Medicines optimisation
We spoke with the senior nurses on all wards, who were able to tell us in detail how they managed medicines using the medicines administration system. Staff told us they receive medicines training and are assessed for their competency to administer medicines safely. Staff told us they were well supported by clinical pharmacists who visited the wards and the wider pharmacy team for the supplies of medicines.
We observed a medicines round where the medicines administration system ensured that the right people were getting the right medicines. Some medicines that needed to be taken at specific dose intervals were not being administered in accordance with these directions. We reviewed 4 patient records over a 10-day period and found staff were not abiding with the 12-hour administration time interval between doses as recommended by the manufacturer 80% of the time. There was no process in place to identify when staff had not followed medication administration guidance. We also observed the administration of a controlled drug. We observed the controlled drugs records were being completed to confirm patients had received these medicines before they had been given to the patient. This was not in line with the Trust’s policy. All medicines, including controlled drugs were stored securely. The temperature monitoring of those medicines required cold storage conditions were ensuring medicines were being stored at between 2°C and 8°C.

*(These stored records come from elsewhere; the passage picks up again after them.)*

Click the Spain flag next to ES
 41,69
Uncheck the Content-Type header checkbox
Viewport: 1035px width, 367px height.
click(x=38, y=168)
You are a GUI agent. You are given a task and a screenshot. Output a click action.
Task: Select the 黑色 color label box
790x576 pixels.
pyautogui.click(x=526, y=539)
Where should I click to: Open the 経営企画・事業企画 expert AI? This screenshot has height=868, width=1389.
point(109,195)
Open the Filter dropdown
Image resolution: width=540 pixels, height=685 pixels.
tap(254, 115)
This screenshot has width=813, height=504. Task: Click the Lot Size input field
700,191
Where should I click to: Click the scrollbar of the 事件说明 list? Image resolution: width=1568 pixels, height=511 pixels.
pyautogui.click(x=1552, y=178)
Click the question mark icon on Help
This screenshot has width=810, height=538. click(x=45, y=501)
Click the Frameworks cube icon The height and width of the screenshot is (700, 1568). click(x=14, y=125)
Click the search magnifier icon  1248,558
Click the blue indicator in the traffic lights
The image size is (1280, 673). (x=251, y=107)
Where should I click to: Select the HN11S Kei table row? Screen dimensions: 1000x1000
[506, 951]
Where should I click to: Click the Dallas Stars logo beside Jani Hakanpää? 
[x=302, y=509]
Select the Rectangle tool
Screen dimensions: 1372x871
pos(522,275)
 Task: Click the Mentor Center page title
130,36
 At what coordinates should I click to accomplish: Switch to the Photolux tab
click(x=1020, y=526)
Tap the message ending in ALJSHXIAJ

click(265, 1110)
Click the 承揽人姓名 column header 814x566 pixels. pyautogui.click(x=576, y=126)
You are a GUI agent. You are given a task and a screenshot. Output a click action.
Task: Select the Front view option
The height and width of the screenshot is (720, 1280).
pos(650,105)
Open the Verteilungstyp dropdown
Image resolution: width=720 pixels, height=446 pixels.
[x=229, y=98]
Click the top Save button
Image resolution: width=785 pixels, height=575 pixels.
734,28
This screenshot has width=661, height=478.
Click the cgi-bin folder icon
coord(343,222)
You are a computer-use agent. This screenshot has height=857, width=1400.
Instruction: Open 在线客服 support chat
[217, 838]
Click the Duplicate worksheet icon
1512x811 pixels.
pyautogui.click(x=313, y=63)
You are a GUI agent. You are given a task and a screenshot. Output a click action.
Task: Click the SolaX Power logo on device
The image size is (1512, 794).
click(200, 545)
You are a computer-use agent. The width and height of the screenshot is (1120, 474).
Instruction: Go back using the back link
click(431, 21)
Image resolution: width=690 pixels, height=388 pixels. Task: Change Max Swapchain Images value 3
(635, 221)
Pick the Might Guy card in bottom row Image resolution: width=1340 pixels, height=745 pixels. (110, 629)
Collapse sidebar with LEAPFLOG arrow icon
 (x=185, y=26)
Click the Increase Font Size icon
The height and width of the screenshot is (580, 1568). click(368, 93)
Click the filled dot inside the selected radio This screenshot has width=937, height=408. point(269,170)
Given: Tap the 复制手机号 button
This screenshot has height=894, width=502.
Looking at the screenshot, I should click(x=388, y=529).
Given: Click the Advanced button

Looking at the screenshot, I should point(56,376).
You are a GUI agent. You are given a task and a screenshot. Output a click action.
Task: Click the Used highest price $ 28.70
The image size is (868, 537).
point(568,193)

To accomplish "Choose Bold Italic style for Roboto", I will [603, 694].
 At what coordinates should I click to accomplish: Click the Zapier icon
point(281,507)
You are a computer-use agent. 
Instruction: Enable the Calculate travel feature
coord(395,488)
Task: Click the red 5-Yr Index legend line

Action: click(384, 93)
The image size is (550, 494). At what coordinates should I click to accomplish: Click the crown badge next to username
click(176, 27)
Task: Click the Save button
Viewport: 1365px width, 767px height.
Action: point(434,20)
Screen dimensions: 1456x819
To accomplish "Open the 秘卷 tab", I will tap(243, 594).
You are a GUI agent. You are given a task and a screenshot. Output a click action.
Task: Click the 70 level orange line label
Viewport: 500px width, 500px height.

We looked at medication records for 15 patients across the two wards. These records were accurate and able to demonstrate people were receiving their medicines as prescribed. In all cases allergy statuses were recorded. Audits carried out by ward managers and pharmacy staff demonstrated that medicines are managed safely. The audits in place did not identify staff had not followed medication administration guidance. We found staff did not always follow the Trust’s policy as they completed the controlled drugs records to confirm patients had received medicines before they had been given.